→ **Task details**: Gather each line in the entries that includes the string "list".

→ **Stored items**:
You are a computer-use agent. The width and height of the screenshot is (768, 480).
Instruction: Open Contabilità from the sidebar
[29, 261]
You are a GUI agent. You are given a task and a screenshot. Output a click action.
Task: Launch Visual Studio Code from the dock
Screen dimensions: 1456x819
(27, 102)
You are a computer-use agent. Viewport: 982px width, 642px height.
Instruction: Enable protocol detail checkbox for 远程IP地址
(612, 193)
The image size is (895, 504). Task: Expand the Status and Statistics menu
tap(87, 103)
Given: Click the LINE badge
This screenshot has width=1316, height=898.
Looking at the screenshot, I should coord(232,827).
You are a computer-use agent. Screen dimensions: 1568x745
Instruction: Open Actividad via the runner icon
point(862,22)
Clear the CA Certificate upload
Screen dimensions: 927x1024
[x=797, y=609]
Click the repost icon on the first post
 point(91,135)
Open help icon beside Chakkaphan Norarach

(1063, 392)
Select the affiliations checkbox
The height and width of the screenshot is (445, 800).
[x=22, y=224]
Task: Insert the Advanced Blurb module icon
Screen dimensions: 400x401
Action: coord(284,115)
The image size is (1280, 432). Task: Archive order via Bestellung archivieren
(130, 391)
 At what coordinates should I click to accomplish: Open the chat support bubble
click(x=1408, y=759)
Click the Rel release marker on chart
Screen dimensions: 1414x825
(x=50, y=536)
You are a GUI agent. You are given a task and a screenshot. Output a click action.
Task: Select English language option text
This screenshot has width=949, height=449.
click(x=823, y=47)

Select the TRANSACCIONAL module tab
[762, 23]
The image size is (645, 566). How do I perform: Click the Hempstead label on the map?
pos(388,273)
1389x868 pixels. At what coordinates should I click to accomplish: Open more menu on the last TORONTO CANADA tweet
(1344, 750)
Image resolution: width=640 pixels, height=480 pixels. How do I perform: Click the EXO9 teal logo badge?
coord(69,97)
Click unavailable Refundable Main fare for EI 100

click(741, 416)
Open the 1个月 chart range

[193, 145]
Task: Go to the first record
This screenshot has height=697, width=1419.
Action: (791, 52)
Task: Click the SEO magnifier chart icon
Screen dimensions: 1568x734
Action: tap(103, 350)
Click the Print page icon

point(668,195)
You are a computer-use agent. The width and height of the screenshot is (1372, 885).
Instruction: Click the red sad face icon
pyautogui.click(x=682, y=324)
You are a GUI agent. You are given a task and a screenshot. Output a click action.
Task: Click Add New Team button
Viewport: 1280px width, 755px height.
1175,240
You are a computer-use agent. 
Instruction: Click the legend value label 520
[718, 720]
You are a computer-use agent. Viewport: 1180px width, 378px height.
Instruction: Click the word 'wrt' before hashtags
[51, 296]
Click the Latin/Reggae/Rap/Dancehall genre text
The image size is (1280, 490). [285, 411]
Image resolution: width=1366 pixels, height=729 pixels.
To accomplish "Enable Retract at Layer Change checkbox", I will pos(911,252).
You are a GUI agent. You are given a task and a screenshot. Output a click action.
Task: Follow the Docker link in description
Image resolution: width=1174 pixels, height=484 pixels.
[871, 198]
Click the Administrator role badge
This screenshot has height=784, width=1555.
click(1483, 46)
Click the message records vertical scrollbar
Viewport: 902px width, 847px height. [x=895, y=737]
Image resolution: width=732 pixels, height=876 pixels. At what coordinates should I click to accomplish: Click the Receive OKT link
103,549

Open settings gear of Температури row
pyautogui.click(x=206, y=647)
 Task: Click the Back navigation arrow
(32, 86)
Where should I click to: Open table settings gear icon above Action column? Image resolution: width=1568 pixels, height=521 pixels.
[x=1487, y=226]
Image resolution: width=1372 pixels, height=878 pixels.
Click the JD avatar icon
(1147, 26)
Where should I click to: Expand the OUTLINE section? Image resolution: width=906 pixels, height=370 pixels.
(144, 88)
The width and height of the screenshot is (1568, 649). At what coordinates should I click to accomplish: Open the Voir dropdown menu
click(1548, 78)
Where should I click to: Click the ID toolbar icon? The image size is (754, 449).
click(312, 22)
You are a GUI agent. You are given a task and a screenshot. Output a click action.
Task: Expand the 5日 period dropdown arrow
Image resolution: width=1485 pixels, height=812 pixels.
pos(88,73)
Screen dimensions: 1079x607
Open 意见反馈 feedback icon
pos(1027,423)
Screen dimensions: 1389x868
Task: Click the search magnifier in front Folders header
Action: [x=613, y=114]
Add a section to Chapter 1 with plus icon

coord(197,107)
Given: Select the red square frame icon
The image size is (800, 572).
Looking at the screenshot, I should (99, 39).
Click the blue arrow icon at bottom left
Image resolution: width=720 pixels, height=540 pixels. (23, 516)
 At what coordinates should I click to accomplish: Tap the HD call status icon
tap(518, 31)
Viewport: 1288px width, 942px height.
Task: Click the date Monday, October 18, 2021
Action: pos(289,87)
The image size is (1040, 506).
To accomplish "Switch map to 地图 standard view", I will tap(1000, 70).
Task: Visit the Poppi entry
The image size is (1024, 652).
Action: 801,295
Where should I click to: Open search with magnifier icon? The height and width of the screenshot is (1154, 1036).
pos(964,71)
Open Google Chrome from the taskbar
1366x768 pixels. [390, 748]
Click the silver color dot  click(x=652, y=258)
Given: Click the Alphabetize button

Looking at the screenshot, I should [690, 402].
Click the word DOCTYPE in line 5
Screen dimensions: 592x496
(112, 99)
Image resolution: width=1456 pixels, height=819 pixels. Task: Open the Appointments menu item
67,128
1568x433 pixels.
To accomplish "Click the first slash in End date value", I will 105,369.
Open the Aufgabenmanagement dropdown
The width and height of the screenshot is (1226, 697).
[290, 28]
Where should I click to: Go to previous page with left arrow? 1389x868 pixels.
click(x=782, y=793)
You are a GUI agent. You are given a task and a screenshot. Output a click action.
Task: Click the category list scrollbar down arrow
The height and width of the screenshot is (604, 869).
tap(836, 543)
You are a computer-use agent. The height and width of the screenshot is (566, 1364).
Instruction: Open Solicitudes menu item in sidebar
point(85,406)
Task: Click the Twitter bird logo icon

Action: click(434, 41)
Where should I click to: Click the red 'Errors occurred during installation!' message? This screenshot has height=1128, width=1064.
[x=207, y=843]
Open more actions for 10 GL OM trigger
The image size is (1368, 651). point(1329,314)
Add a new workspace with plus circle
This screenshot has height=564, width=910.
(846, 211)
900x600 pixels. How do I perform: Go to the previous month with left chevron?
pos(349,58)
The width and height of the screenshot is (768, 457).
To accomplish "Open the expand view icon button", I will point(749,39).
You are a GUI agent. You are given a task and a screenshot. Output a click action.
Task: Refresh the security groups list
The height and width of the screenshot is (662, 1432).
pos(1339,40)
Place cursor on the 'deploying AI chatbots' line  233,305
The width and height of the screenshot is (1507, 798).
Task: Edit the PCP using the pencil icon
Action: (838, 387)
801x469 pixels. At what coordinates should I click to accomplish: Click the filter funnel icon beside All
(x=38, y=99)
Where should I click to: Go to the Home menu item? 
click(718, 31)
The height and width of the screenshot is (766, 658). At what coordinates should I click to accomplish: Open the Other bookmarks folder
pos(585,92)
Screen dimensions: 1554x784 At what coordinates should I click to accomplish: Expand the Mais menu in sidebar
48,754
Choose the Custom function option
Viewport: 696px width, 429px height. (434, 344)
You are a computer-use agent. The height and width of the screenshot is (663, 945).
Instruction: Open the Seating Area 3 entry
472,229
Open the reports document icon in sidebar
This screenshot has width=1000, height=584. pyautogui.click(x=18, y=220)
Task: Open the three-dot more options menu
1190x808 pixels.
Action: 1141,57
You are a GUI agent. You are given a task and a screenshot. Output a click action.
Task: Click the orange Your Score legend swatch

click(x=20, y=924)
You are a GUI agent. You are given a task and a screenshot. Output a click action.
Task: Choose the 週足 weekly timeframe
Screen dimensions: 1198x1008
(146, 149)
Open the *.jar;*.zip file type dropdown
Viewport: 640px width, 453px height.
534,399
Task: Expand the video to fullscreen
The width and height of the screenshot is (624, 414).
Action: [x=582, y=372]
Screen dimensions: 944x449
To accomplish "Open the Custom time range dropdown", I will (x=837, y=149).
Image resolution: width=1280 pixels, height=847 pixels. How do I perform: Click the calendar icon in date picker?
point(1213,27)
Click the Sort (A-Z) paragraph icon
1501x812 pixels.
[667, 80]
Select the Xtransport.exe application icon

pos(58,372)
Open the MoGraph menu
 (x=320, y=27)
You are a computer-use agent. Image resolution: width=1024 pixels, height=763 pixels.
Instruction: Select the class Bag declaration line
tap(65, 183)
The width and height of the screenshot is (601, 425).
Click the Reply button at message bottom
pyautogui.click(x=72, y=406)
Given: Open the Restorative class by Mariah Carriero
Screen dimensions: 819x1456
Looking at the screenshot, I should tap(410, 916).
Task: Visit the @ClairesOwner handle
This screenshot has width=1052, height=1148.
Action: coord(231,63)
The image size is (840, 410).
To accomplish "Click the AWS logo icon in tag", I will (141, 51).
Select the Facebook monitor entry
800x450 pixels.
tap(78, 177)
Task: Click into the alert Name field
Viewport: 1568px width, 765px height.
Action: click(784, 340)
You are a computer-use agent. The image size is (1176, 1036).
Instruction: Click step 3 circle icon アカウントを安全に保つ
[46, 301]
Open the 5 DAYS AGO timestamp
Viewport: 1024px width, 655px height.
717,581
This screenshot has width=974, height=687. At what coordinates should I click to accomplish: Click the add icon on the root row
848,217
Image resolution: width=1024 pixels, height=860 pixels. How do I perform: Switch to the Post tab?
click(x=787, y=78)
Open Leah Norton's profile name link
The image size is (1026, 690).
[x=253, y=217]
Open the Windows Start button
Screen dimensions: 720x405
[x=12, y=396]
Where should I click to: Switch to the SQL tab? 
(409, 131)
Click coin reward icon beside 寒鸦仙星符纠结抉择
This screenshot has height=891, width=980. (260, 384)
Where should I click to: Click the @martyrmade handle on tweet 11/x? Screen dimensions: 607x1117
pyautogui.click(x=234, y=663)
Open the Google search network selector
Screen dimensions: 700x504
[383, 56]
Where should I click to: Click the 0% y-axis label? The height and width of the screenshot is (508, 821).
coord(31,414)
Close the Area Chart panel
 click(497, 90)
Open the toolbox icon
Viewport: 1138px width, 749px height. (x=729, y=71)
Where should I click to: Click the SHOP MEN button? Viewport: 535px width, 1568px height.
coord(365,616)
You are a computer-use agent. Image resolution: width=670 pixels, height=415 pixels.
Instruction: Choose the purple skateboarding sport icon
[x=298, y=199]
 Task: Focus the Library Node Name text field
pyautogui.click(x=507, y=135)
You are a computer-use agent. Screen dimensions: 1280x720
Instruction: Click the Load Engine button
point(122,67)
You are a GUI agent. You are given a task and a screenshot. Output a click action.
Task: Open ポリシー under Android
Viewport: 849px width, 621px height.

→ **Answer section**:
Task: Click the category list scrollbar down arrow
Task: Refresh the security groups list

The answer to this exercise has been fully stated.